We collect samples at the Cornell veterinary hospitals in Ithaca, NY and Stamford, CT. Ask your veterinarian about the kinds of samples your animal may be able to contribute.
What happens after I contribute my animal’s sample?
If a sample is collected as part of a medical procedure, your veterinarian will first complete all diagnostic tests. Then, with your consent, any unused material may be sent to the biobank along with information about your animal’s general health. Likewise, a sample collected for the sole purpose of making a donation will be sent to us along with your animal’s information.
May I choose how my animal’s samples and information are used?
Just as blood donors can't specify who may receive their blood, you won’t be able to choose how your animal’s samples and information will be used, nor will you be contacted when they are sent to researchers.
Who decides how my companion’s samples will be used?
A committee of experts and patient advocates reviews each request for samples to make sure the proposed research is ethical, useful, and based on good science. This committee must approve the project before the biobank will give researchers samples and health information.
How long will my companion’s samples and information be used?
There is no limit on how long samples and information can be stored and used. Samples can be kept and used in research unless the owner asks to have them destroyed or the biobank closes. If the biobank closes, your companion’s samples may be destroyed or sent to another biobank.
Can I change my mind?
Samples and information that have already been given to researchers are rarely returned. Research results from your animal’s samples or information cannot be changed or stopped. You may have the right to withdraw your companion’s samples and information that have not yet been used in any research. If you decide to withdraw consent, please contact us to discuss your options.
Will I receive the results of research done with my animal’s samples?
No, but you will receive the results from any medical procedures, such as a biopsy or blood test, that were performed on your animal during collection.
Why won’t I receive the results of research done on my animal’s samples?
Your name, address, and other identifying information are removed from the records when samples are sent to researchers. Researchers may publish articles about their findings but they will not identify whose samples they used.
Why do you need information from my animal’s health records?
A researcher may require certain information about your animal in order to learn more about the specific disease he or she is studying. Information that researchers need may include:
• Gender and spay/neuter status
• Medical history
• Pedigree/family history
How do I know that my animal’s information will be kept confidential?

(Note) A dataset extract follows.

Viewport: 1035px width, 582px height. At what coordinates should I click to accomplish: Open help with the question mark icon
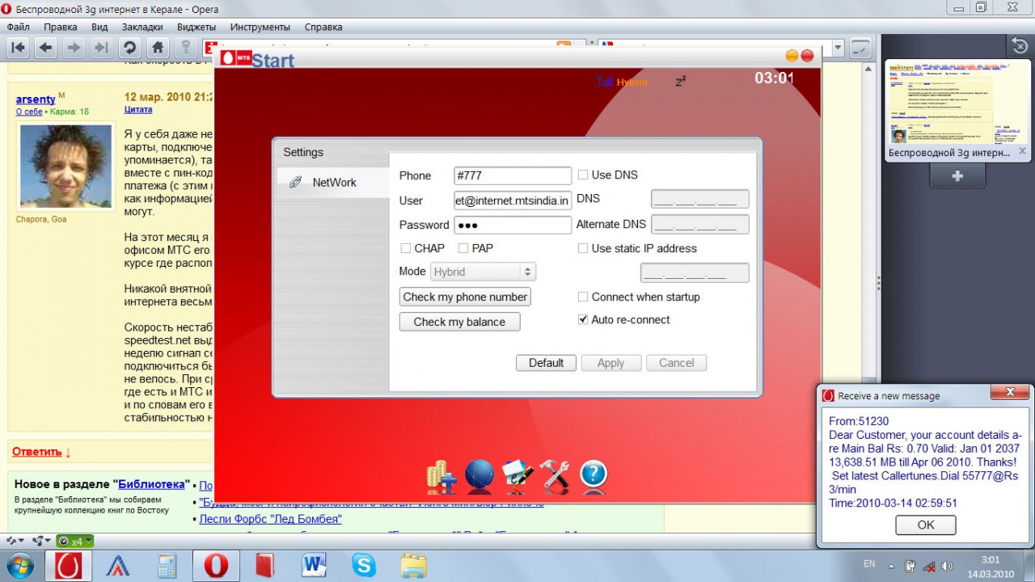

Protecting privacy is one of our top priorities. Biobanks are not allowed to release personal information without your consent. Your address, phone number, and anything else that could identify you and/or your animal will be removed before the records are sent to the researcher.
Are there any risks?
There are very few risks to donating samples for research. The greatest risk is the unauthorized release of health records. However, protection of privacy is one of our top concerns, and there are security measures designed to prevent this from happening. The chances that the information will be released are very small.
Your veterinarian or veterinary technician will help you address any physical side effects that your animal may experience from the collection procedure, such as bruising or soreness at the place where the samples are taken from.